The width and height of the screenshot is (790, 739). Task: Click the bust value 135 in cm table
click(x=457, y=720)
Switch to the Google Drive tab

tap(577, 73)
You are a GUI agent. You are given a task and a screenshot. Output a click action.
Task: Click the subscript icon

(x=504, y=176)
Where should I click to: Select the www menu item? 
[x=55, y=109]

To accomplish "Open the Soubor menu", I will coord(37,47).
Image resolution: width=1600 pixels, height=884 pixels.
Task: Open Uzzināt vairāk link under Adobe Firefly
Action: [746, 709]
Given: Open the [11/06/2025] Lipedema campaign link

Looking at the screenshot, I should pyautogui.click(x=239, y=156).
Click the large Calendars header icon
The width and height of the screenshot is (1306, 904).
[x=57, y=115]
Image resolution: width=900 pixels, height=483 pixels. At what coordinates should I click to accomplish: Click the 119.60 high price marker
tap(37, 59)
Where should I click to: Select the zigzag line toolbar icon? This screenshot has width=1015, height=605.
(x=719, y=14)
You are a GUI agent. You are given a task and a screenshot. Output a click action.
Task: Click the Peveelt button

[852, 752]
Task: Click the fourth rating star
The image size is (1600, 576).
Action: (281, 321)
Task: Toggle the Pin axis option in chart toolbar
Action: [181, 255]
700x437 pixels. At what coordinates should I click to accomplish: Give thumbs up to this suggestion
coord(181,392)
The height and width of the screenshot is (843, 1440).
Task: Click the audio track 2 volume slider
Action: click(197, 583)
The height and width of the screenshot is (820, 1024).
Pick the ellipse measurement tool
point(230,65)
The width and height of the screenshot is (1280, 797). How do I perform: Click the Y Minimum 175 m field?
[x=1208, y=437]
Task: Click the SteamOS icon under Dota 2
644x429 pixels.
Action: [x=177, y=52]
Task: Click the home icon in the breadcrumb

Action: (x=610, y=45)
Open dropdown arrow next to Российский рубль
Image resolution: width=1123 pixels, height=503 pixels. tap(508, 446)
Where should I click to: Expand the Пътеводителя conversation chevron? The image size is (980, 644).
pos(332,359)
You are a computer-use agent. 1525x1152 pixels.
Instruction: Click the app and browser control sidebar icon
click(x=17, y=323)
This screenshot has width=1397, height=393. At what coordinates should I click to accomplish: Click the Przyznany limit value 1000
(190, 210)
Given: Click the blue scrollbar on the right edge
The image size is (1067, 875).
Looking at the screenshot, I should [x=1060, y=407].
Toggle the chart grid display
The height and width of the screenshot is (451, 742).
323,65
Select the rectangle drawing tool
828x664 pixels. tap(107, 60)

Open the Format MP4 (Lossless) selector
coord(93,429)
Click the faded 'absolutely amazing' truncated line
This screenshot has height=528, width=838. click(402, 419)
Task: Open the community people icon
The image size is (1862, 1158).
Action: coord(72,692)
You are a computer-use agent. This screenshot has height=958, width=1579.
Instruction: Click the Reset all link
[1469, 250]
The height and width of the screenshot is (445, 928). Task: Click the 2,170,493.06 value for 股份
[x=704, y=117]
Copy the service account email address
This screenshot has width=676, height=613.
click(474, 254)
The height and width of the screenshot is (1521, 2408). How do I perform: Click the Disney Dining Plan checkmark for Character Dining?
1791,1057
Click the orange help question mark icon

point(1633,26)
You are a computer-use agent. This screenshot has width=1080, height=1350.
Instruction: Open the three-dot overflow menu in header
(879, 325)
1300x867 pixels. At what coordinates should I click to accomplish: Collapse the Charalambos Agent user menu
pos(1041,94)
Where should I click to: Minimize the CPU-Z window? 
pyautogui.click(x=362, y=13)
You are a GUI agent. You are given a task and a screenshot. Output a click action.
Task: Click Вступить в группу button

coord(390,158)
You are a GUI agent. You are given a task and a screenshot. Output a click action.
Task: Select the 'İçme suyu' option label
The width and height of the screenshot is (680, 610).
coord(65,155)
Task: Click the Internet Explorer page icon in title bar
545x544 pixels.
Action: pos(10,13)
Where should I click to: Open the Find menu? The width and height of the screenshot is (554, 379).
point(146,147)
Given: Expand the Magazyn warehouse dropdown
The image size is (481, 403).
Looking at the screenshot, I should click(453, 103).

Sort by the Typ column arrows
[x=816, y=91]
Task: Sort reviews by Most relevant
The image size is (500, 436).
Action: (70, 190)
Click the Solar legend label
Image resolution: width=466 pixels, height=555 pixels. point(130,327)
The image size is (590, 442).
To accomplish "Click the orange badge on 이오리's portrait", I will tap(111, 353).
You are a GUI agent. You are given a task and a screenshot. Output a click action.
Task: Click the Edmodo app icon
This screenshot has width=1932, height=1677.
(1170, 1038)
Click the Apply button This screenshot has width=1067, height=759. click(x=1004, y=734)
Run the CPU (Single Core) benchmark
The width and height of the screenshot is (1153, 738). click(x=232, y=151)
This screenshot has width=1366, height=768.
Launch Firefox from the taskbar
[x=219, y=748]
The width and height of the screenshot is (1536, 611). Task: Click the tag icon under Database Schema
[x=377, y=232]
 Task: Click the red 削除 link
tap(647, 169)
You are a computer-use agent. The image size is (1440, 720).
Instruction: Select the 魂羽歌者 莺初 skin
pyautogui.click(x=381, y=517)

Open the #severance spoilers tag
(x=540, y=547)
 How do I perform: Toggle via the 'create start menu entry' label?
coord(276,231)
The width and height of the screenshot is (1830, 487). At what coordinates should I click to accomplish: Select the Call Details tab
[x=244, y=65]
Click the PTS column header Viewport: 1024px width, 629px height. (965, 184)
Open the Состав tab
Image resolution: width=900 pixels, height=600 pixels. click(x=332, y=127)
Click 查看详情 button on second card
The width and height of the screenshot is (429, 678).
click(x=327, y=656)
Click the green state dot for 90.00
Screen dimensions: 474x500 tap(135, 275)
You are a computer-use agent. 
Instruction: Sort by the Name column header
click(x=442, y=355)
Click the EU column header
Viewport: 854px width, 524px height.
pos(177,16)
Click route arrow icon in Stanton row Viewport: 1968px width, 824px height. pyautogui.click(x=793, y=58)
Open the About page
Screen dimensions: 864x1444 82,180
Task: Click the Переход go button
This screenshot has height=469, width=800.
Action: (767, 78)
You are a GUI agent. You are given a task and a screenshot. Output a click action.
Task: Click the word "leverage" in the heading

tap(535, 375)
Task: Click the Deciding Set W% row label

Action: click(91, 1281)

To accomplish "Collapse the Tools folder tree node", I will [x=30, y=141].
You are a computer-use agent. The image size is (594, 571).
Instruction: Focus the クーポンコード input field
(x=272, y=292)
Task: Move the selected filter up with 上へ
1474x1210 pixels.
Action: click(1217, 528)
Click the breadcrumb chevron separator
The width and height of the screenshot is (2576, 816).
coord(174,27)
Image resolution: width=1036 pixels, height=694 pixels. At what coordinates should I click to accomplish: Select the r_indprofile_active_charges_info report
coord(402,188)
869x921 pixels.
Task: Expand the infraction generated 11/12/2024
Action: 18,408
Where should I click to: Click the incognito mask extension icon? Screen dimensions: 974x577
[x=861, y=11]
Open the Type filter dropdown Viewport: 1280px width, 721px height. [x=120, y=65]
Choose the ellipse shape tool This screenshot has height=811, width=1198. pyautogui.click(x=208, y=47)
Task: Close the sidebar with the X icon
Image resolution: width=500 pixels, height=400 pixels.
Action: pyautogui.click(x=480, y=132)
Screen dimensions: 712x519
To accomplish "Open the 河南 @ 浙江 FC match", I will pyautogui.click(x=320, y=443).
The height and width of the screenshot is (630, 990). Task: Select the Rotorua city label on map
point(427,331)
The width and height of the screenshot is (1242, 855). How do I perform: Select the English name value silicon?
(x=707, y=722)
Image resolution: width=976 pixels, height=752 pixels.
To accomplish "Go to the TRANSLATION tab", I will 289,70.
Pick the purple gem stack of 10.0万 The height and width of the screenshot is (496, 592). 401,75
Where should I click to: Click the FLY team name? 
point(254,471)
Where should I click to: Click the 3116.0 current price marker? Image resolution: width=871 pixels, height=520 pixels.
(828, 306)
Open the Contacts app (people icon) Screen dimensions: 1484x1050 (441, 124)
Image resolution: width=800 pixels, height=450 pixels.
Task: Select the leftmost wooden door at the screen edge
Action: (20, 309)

○ ○ ○

Your objective: Taking the entries above, restate exactly those lines that fall between the line with "Where should I click to: Minimize" and the line with "Click the PTS", keeping both of those lines too.

Output for this task:
Where should I click to: Minimize the CPU-Z window? 
pyautogui.click(x=362, y=13)
You are a GUI agent. You are given a task and a screenshot. Output a click action.
Task: Click Вступить в группу button

coord(390,158)
You are a GUI agent. You are given a task and a screenshot. Output a click action.
Task: Select the 'İçme suyu' option label
The width and height of the screenshot is (680, 610).
coord(65,155)
Task: Click the Internet Explorer page icon in title bar
545x544 pixels.
Action: pos(10,13)
Where should I click to: Open the Find menu? The width and height of the screenshot is (554, 379).
point(146,147)
Given: Expand the Magazyn warehouse dropdown
The image size is (481, 403).
Looking at the screenshot, I should click(453, 103).

Sort by the Typ column arrows
[x=816, y=91]
Task: Sort reviews by Most relevant
The image size is (500, 436).
Action: (70, 190)
Click the Solar legend label
Image resolution: width=466 pixels, height=555 pixels. point(130,327)
The image size is (590, 442).
To accomplish "Click the orange badge on 이오리's portrait", I will tap(111, 353).
You are a GUI agent. You are given a task and a screenshot. Output a click action.
Task: Click the Edmodo app icon
This screenshot has width=1932, height=1677.
(1170, 1038)
Click the Apply button This screenshot has width=1067, height=759. click(x=1004, y=734)
Run the CPU (Single Core) benchmark
The width and height of the screenshot is (1153, 738). click(x=232, y=151)
This screenshot has width=1366, height=768.
Launch Firefox from the taskbar
[x=219, y=748]
The width and height of the screenshot is (1536, 611). Task: Click the tag icon under Database Schema
[x=377, y=232]
 Task: Click the red 削除 link
tap(647, 169)
You are a computer-use agent. The image size is (1440, 720).
Instruction: Select the 魂羽歌者 莺初 skin
pyautogui.click(x=381, y=517)

Open the #severance spoilers tag
(x=540, y=547)
 How do I perform: Toggle via the 'create start menu entry' label?
coord(276,231)
The width and height of the screenshot is (1830, 487). At what coordinates should I click to accomplish: Select the Call Details tab
[x=244, y=65]
Click the PTS column header Viewport: 1024px width, 629px height. (965, 184)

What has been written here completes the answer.